======== Provided text ========

Text-Free Prosody-Aware Generative Spoken Language Modeling

This folder contains code and recipes to reproduce results reported in a paper Text-Free Prosody-Aware Generative Spoken Language Modeling, Eugene Kharitonov*, Ann Lee*, Adam Polyak, Yossi Adi, Jade Copet, Kushal Lakhotia, Tu-Anh Nguyen, Morgane Rivière, Abdelrahman Mohamed, Emmanuel Dupoux, Wei-Ning Hsu, 2021. arxiv/2109.03264 [arxiv].

* denotes equal contribution.

You can find demo samples [here].

<details> <summary>If you find this code useful, please consider citing our work using this bibtex </summary>

  @misc{Kharitonov2021,
      title={Text-Free Prosody-Aware Generative Spoken Language Modeling}, 
      author={Eugene Kharitonov and Ann Lee and Adam Polyak and Yossi Adi and Jade Copet and Kushal Lakhotia and Tu-Anh Nguyen and Morgane Rivière and Abdelrahman Mohamed and Emmanuel Dupoux and Wei-Ning Hsu},
      year={2021},
      eprint={2109.03264},
      archivePrefix={arXiv},
      primaryClass={cs.CL}
}

</details>

Additional requirements

Three packages are required in addition to fairseq, they are installable with pip:

bash

pip install AMFM-decompy SoundFile scipy sklearn torchaudio npy-append-array

Data preprocessing

Prepare unit pseudo-text transcriptions of the audio

To get unit trascripts of the speech data we rely on the preprocessing steps of GSLM work.

========

* **Instructions**
A - Do these statements agree with the text on prosody-aware spoken language modeling? (i) The asterisk after some author names marks equal contribution. (ii) The citation entry gives cs.SD as the primary class. (iii) The unit transcripts of the speech data rely on the preprocessing steps of GSLM work. Answer yes or no for each and quote the words from the text that decide it.
B - Can you carry the text on prosody-aware spoken language modeling forward, starting after its last sentence?

======== Given entries ========

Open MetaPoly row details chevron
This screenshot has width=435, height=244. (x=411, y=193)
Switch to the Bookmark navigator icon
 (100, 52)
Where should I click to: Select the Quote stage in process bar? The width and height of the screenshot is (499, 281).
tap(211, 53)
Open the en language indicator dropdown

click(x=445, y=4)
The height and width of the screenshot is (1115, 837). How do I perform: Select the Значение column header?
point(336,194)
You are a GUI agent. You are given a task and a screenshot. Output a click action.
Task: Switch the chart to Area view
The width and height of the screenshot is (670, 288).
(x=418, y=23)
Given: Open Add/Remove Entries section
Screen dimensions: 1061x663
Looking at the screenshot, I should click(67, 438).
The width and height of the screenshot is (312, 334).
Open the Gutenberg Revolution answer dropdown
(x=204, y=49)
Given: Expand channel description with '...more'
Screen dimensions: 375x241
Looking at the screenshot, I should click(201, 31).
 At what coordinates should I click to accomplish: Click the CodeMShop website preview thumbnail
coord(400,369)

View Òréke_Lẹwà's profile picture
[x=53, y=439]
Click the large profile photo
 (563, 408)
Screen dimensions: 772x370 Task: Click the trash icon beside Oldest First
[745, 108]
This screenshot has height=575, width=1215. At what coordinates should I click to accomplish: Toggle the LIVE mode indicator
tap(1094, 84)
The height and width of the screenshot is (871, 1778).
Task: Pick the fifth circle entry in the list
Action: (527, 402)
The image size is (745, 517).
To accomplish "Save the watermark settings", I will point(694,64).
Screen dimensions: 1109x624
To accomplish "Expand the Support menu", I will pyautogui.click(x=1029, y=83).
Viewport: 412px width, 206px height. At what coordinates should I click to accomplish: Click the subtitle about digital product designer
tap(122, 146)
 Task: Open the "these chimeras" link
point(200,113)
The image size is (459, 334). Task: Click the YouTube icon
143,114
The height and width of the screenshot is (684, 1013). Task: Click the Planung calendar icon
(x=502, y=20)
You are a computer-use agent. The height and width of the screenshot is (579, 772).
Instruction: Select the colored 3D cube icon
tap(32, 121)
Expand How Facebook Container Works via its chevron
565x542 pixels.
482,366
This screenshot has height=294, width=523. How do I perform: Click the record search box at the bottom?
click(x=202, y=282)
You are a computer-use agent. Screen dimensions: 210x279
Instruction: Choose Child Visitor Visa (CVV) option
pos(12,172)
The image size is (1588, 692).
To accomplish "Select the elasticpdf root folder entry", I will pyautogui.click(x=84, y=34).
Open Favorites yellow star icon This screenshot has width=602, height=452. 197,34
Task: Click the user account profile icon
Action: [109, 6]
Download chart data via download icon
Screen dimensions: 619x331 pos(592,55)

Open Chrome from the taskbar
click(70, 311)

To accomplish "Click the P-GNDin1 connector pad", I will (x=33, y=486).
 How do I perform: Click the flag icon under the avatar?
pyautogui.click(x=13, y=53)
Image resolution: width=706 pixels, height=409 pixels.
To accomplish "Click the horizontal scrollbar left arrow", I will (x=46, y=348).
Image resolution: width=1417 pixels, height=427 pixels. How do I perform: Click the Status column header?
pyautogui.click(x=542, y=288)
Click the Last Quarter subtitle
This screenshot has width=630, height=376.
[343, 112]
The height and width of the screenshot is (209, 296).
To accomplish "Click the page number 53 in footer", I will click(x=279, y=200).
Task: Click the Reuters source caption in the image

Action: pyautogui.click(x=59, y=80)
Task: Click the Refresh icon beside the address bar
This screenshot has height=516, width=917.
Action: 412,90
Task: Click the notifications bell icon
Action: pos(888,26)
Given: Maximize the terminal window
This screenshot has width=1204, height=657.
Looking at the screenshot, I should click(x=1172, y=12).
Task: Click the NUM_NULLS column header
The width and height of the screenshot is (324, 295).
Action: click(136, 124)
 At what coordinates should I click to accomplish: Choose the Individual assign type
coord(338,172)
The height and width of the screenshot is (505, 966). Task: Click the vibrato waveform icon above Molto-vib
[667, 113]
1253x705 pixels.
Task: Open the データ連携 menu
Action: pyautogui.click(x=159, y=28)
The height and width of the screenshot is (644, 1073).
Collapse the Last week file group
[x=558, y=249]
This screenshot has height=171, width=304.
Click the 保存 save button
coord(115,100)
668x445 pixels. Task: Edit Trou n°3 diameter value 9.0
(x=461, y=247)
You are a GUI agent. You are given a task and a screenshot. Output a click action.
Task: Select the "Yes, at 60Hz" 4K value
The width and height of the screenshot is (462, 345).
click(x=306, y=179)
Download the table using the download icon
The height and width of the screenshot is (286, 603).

========

* **Responses**
A -
(i) Yes: "* denotes equal contribution."
(ii) No: "primaryClass={cs.CL}"
(iii) Yes: "we rely on the preprocessing steps of GSLM work."

B -
Firstly, we will need to prepare manifest files for the dataset we want to preprocess

mkdir manifests/
python examples/wav2vec/wav2vec_manifest.py --valid-percent=0.0 $DATA_PATH --dest=manifests/train/

Next, we need a pre-trained HuBERT-base-ls960 model [download] and a corresponding kmeans-100 quantizer [download]. Having those we can quantize the dataset:

python examples/textless_nlp/gslm/speech2unit/clustering/quantize_with_kmeans.py \
    --feature_type hubert \
    --kmeans_model_path km.bin \
    --acoustic_model_path hubert_base_ls960.pt \
    --layer 6 \
    --manifest_path manifests/train/train.tsv \
    --out_quantized_file_path manifests/train/units

Finally, by running

python examples/textless_nlp/pgslm/scripts/join_units_manifest.py --manifest=manifests/train/train.tsv --units=manifests/train/units --output=train.txt

We will get the training data description train.txt in the format that pGSLM expects. The above steps have to be repeated for dev/test sets. Importantly, we rely on an assumption that the directories are structured as in LibriSpeech, i.e. the file paths follow the <spk_id>/<session_id>/<sample_id>.wav format.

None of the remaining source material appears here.